YOUR ASSIGNMENT:
What you should give back is every line from the one containing "Image resolution: width=810" through the last line of the records below, word for word and without pictures.
DATA SHOWN section start
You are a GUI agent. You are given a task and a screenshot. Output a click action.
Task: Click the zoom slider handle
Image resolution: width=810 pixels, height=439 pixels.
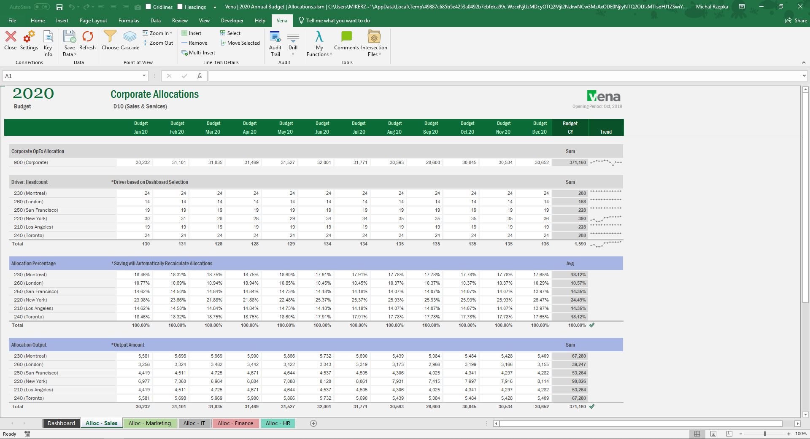pos(765,434)
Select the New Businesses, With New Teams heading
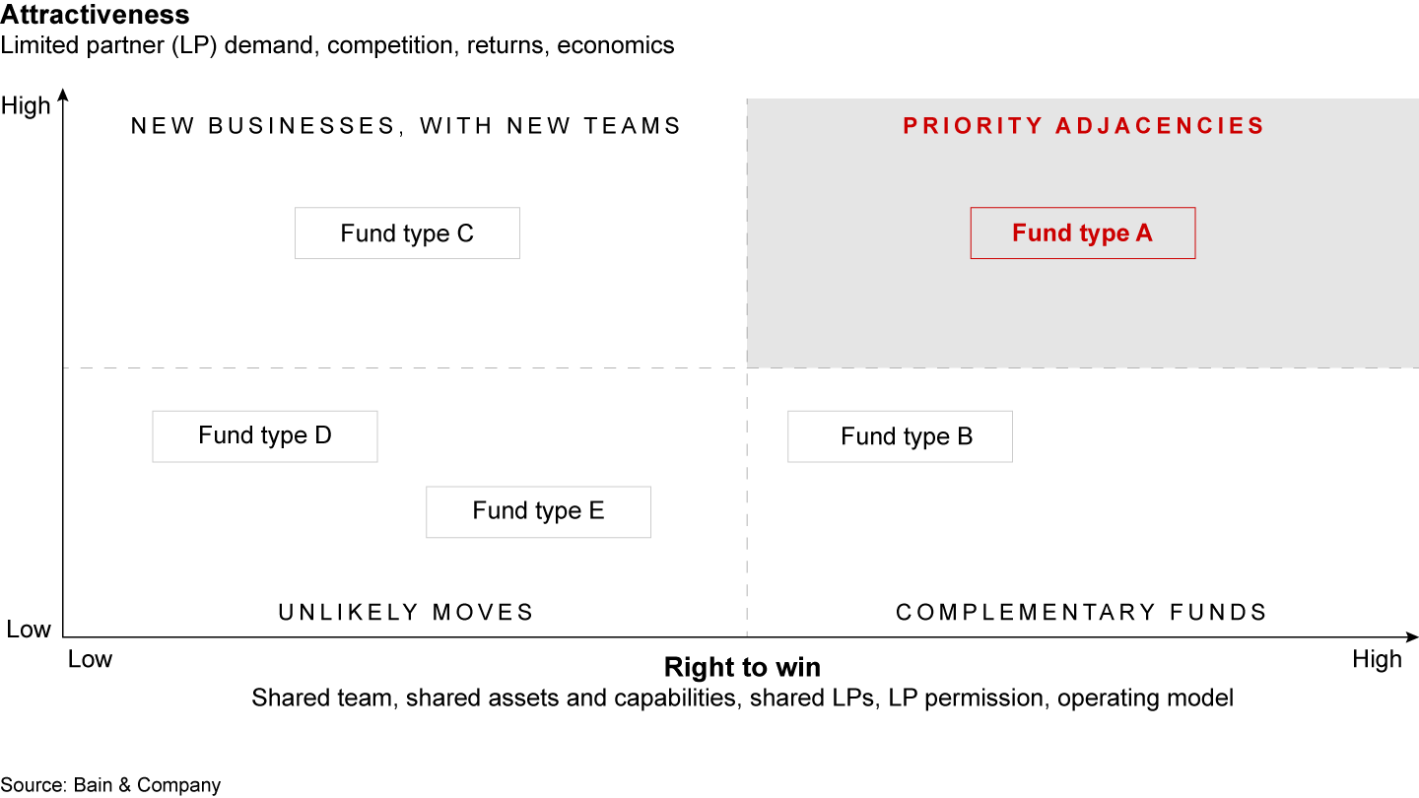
DATA SHOWN section end
WRITTEN RESPONSE:
Image resolution: width=810 pixels, height=439 pixels.
pos(765,434)
Select the New Businesses, With New Teams heading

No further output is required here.